Tuesday, August 29, 2006
My Weekend: Weddings, nudity and thin hotel walls...
Spaghetti Junction seems less of a marvel than it once was. When I was younger and we drove past, I distinctly remember it actually looking like spaghetti, with at least a hundred winding over-passes and motorways. Nowadays, with adulthood sweeping away my childish exuberances, it seems like there’s little more than a dribble of concrete flopping limply over the motorway. I hope someone can tell me that, somewhere between about 1992 and now, at least three dozen roads in the area have been destroyed. Either that, or being an adult is a lot less wondrous than being a child.

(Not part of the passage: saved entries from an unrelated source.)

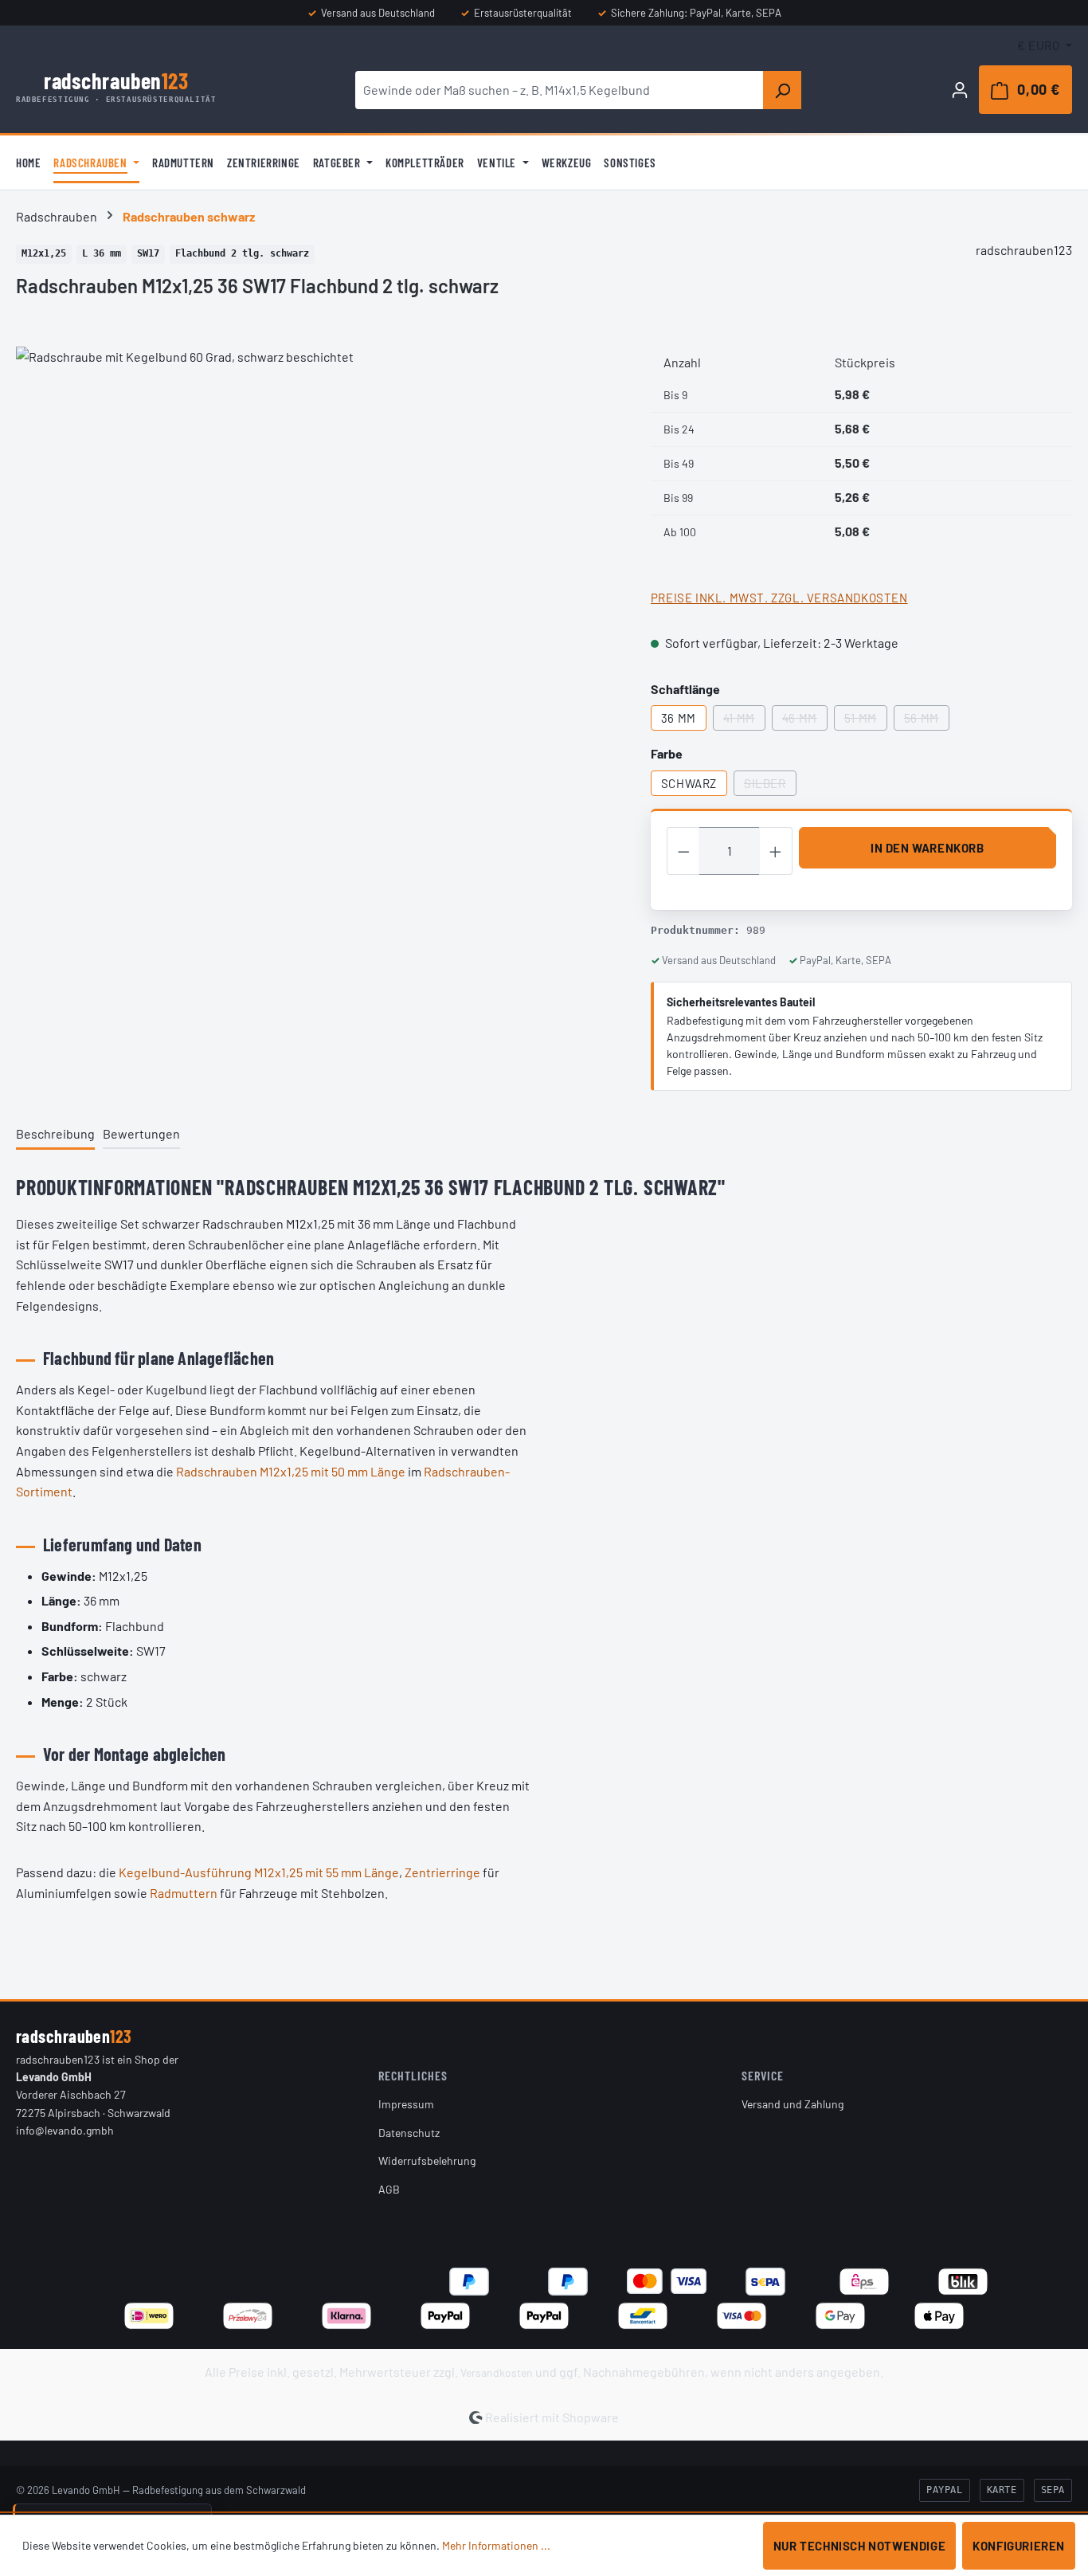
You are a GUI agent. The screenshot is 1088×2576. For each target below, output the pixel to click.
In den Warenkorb (927, 848)
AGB (389, 2189)
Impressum (406, 2104)
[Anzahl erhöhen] (776, 851)
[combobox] (559, 90)
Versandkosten (496, 2372)
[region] (317, 518)
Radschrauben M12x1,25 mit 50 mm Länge (290, 1471)
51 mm (865, 721)
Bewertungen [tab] (141, 1133)
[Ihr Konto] (960, 89)
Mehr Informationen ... (496, 2545)
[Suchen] (782, 90)
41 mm (744, 721)
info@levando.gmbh (65, 2130)
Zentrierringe (442, 1872)
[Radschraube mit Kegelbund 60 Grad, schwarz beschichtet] (317, 518)
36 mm (678, 718)
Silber (770, 786)
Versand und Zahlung (792, 2104)
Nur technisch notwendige (859, 2546)
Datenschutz (409, 2132)
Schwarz (689, 783)
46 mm (805, 721)
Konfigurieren (1019, 2546)
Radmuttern (183, 1892)
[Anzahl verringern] (683, 851)
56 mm (926, 721)
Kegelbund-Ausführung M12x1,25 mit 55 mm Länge (259, 1872)
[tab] (55, 1135)
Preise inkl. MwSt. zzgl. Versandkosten (779, 597)
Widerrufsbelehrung (427, 2160)
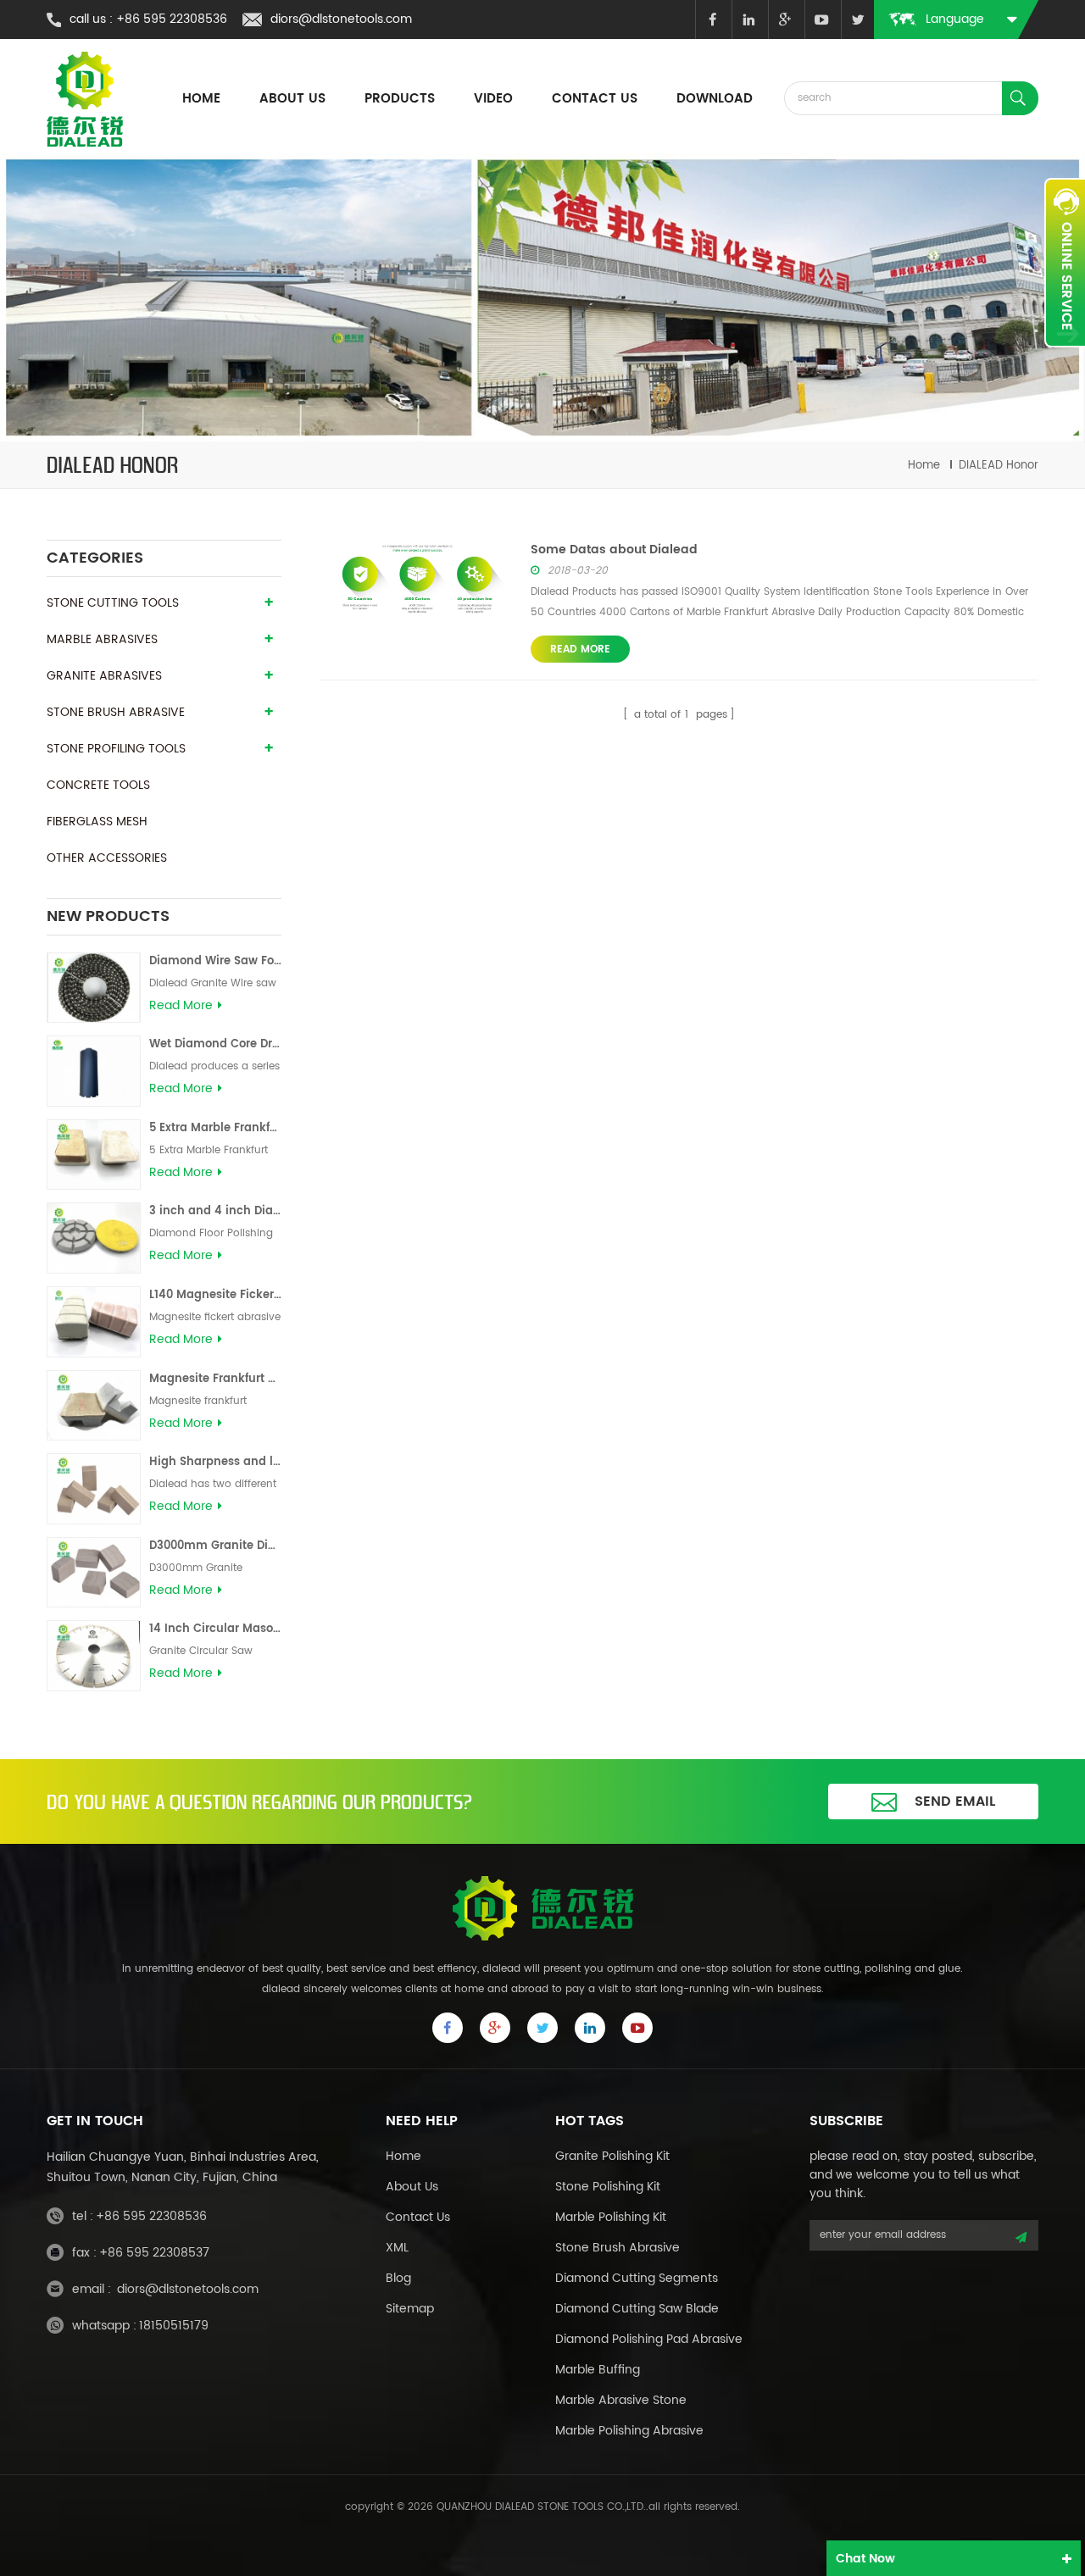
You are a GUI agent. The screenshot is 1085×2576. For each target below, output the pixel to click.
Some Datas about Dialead (614, 549)
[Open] (1064, 262)
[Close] (1064, 356)
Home (403, 2156)
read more (181, 1006)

On Saturday I went into London, arranging to meet a friend for lunch, followed by an afternoon in the park with my Dad. We don’t see one another very often, and the conversation this time round was a deeply disturbing story about his recent escapades on a naturist beach in Brighton. Whilst I don’t begrudge him his freedom to wander naked along whichever part of the South coast he lawfully chooses, there is something almost indescribably horrific about hearing my own father’s tales of clothes-free shenanigans. Especially since I am his son, and therefore genetically pre-disposed to emulate his feats. Whilst I can grudgingly accept baldness, if my genes think they’ll have me prancing nude around Brighton in thirty years time, they’re wrong.
Anyway, from my London nightmare to Ware (where?), and the wedding. It turns out that the relative of Tam’s concerned was a man named Matt, and his bride a girl called Charlotte. And a very nice wedding it was too. The ceremony was in a lovely old house with glorious gardens which we wandered around during our stay. I’d love to get married one day, but have a real fear about cracking up during the vows. Even now I find them quite amusing, and have a real urge to giggle sometimes. I think it’s a nervous thing with the silence, but there are a number of things that I find amusing and that, if I was starring as the Groom and was stood there with my Bride, I know that we as a couple would find hysterical too. I’d have to really try and hold it together. There’s the “no lawful impediment” bit, where someone always seems to cough at the crucial moment. Then there’s the part I lovingly refer to as the “Alf Garnett” element of the ceremony, where the Minister recites the names of a string of sit-coms “In Sickness and In Health… Til Death us do Part…” and all I can think of is Warren Mitchell screaming at Tony Booth.
I have been to a number of weddings recently, and there is an awful lot of hanging about in between the various elements. I reckon there’s money to be made in hurrying the whole process along a bit. If we could be ushered with urgency from ceremony to photographs to meal to speeches to exit, the venues could probably get three in in an afternoon, and the whole thing would be a damn site cheaper for the punters. As it was we stood around shivering on the grass, digesting our own stomachs waiting for the food.
We stayed in the annex next to the old house, which used to be a conference centre and training venue, and thus had the requisite furniture (depressing pine desk, tiny TV purchased in bulk from ex-Soviet republic, pressure-free shower etc). Our room was groan-inducingly bad. I would like to congratulate the owners of the hotel for managing to fit a 4’6” bed in a room precisely 4’7” wide, and also in constructing walls so spectacularly thin that their ability to prop up the ceiling was remarkable given their ability to transmit even the most miniscule outside noise directly to my ears.
That’s it for my summer of weddings. We don’t have any more planned for a while now. I was glad to get back to Prestwich last night, but was back in work today. Three day weekends are great, but the worst thing about them is that they end.